Worth A Dam (martinezbeavers.org) has been saving beavers and their Martinez, Calif., habitat for more than eight years. Fiscally sponsored by Inquiring Systems Inc., Worth a Dam was formed by a group of citizens when the beavers of Alhambra Creek were threatened with extermination because their dams caused a flooding hazard merchants didn’t want. The creek runs through downtown Martinez, a city of 37,000 and county seat of Contra Costa County.
Beavers live in lodges they build in the pools they create by damming streams. In Martinez, five residents and two City Council members brought in a consultant who installed a Castor Master, a flow device that subverts the beavers’ damming instinct.
The device consists of flexible tubing that moves the water from upstream to downstream, disguising the source of the leak so the beavers’ instinct to repair their dam isn’t triggered by hearing or sensing water flowing. Moving the water keeps the dam low and reduces the threat of floods.
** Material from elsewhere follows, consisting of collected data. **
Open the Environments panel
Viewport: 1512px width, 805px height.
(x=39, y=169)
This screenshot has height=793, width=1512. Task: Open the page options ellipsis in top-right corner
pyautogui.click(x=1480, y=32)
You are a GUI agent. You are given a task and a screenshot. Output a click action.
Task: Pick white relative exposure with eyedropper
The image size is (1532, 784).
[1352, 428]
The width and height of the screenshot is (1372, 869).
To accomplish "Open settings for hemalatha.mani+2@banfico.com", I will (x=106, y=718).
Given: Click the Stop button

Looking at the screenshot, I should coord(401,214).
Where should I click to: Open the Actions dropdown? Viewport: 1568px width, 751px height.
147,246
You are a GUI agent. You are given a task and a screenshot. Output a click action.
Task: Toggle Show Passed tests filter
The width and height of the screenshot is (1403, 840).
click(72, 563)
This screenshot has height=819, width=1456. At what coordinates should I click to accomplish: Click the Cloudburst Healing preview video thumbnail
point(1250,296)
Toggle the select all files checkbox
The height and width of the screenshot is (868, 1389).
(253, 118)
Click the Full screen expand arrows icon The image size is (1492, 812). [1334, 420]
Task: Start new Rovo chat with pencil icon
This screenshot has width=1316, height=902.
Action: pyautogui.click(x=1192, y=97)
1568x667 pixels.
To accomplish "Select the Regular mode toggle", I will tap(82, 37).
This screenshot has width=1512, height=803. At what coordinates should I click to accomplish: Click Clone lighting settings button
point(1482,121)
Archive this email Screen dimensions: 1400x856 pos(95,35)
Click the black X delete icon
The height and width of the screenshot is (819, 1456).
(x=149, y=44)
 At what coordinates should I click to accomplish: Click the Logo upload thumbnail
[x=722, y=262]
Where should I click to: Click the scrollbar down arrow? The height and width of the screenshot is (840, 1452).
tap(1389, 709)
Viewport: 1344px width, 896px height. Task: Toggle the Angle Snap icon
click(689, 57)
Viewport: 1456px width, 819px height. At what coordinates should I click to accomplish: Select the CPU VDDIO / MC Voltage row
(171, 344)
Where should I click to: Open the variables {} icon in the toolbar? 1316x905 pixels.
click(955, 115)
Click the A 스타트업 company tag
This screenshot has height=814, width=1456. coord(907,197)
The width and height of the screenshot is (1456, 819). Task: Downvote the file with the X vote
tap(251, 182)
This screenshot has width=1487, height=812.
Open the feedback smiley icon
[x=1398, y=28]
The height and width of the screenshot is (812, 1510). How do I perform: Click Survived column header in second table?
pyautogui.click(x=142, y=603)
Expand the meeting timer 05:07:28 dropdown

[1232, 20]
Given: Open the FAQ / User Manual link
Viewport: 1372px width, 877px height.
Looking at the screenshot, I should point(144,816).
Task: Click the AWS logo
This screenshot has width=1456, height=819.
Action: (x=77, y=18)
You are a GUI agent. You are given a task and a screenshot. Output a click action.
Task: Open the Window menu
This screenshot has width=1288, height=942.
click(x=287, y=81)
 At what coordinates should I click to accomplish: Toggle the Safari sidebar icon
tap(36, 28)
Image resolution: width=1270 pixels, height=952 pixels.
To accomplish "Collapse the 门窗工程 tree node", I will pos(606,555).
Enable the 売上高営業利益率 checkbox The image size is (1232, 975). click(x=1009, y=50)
When a hard rain comes, the dam washes out and the beavers return later to rebuild it. Alhambra Creek has had multiple generations of beavers since the project began.
Worth A Dam volunteers and consultants manage habitat replacement, teach kids in classrooms about beaver ecosystems, field requests from other communities about beaver management and host the annual daylong downtown Martinez Beaver Festival. Visitors to this year’s Aug. 1 fest can stay till evening and watch the beavers engage in their engineering feats. Can’t make it? Watch the beavers.
Fiscal sponsor Inquiring Systems Inc. in Sonoma, Calif., has been helping nonprofits and local governments in the Bay Area and internationally manage ecology projects ethically and sustainably since 1978.